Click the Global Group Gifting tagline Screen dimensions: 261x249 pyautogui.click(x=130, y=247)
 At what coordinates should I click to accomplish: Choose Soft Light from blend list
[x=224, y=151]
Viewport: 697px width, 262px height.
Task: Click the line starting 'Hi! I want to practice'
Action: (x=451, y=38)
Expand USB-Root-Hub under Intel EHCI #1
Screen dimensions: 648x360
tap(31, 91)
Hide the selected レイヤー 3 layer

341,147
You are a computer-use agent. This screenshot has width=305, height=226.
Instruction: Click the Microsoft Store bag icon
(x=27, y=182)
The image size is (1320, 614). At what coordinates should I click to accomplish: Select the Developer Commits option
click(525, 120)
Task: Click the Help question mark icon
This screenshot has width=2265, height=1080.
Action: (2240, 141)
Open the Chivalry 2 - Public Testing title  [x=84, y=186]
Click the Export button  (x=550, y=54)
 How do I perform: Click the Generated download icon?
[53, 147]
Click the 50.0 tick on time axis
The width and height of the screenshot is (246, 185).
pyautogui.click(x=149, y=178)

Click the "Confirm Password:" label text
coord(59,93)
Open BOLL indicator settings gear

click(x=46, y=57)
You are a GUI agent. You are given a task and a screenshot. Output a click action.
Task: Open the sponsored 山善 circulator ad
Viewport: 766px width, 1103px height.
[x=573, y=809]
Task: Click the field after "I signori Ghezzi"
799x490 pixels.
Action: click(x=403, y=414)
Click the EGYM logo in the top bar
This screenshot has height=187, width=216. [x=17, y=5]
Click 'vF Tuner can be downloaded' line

◆ ◆ ◆ ◆

Task statement: Produce the entries again, character for character.

Completed exercise:
Click the Global Group Gifting tagline Screen dimensions: 261x249 pyautogui.click(x=130, y=247)
 At what coordinates should I click to accomplish: Choose Soft Light from blend list
[x=224, y=151]
Viewport: 697px width, 262px height.
Task: Click the line starting 'Hi! I want to practice'
Action: (x=451, y=38)
Expand USB-Root-Hub under Intel EHCI #1
Screen dimensions: 648x360
tap(31, 91)
Hide the selected レイヤー 3 layer

341,147
You are a computer-use agent. This screenshot has width=305, height=226.
Instruction: Click the Microsoft Store bag icon
(x=27, y=182)
The image size is (1320, 614). At what coordinates should I click to accomplish: Select the Developer Commits option
click(525, 120)
Task: Click the Help question mark icon
This screenshot has width=2265, height=1080.
Action: (2240, 141)
Open the Chivalry 2 - Public Testing title  [x=84, y=186]
Click the Export button  (x=550, y=54)
 How do I perform: Click the Generated download icon?
[53, 147]
Click the 50.0 tick on time axis
The width and height of the screenshot is (246, 185).
pyautogui.click(x=149, y=178)

Click the "Confirm Password:" label text
coord(59,93)
Open BOLL indicator settings gear

click(x=46, y=57)
You are a GUI agent. You are given a task and a screenshot. Output a click action.
Task: Open the sponsored 山善 circulator ad
Viewport: 766px width, 1103px height.
[x=573, y=809]
Task: Click the field after "I signori Ghezzi"
799x490 pixels.
Action: click(x=403, y=414)
Click the EGYM logo in the top bar
This screenshot has height=187, width=216. [x=17, y=5]
Click 'vF Tuner can be downloaded' line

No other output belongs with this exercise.